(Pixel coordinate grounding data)
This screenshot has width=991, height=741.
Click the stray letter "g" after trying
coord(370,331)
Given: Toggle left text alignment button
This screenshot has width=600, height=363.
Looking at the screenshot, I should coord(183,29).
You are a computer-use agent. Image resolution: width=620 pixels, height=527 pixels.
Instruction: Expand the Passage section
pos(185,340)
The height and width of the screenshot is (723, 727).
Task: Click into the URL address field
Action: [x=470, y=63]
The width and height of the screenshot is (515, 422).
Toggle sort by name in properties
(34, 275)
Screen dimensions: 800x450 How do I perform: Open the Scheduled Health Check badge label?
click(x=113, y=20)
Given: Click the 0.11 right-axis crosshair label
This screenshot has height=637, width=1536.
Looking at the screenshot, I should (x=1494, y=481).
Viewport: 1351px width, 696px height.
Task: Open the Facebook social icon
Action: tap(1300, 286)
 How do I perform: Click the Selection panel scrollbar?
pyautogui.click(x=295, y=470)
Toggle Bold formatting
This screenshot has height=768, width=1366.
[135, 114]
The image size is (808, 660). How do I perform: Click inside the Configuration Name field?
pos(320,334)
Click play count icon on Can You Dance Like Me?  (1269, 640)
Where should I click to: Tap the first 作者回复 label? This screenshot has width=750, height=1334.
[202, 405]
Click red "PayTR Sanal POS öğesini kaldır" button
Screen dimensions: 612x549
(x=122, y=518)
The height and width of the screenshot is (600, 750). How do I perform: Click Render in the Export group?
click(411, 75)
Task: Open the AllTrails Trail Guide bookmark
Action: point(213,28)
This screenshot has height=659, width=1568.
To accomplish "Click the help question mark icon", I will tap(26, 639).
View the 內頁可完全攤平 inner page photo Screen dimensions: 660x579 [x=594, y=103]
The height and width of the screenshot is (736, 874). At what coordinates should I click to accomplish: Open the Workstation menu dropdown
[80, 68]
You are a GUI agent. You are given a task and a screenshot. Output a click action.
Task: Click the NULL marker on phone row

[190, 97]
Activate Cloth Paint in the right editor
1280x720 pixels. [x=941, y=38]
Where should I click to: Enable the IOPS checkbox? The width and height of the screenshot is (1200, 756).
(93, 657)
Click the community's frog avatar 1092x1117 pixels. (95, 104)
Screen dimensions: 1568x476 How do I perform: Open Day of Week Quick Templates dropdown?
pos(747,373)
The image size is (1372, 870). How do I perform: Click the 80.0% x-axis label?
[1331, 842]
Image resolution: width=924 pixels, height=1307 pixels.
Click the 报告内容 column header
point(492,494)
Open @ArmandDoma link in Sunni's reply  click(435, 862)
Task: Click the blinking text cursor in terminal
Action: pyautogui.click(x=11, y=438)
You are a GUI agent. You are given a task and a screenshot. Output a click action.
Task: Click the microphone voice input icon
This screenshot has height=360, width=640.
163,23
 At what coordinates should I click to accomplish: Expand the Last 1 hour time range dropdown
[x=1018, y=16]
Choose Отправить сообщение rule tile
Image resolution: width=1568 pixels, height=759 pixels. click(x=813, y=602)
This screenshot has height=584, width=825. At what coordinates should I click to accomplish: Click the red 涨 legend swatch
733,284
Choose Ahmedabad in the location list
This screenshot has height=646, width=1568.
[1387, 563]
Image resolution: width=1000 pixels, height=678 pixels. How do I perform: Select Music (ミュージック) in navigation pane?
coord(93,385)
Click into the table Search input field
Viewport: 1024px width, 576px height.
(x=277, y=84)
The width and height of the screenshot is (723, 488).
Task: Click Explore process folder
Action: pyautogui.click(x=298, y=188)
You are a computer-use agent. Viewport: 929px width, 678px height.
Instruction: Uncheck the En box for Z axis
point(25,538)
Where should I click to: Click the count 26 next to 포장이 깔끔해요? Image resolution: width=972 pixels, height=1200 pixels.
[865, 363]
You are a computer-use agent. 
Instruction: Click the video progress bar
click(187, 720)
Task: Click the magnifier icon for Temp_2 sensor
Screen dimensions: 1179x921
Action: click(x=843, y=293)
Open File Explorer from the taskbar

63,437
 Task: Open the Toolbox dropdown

Your instructions
Return exactly the run of lines that opens with the one containing "This screenshot has height=646, width=1568." and closes with the last line of the records above.

Solution below
This screenshot has height=646, width=1568.
[1387, 563]
Image resolution: width=1000 pixels, height=678 pixels. How do I perform: Select Music (ミュージック) in navigation pane?
coord(93,385)
Click into the table Search input field
Viewport: 1024px width, 576px height.
(x=277, y=84)
The width and height of the screenshot is (723, 488).
Task: Click Explore process folder
Action: pyautogui.click(x=298, y=188)
You are a computer-use agent. Viewport: 929px width, 678px height.
Instruction: Uncheck the En box for Z axis
point(25,538)
Where should I click to: Click the count 26 next to 포장이 깔끔해요? Image resolution: width=972 pixels, height=1200 pixels.
[865, 363]
You are a computer-use agent. 
Instruction: Click the video progress bar
click(187, 720)
Task: Click the magnifier icon for Temp_2 sensor
Screen dimensions: 1179x921
Action: click(x=843, y=293)
Open File Explorer from the taskbar

63,437
 Task: Open the Toolbox dropdown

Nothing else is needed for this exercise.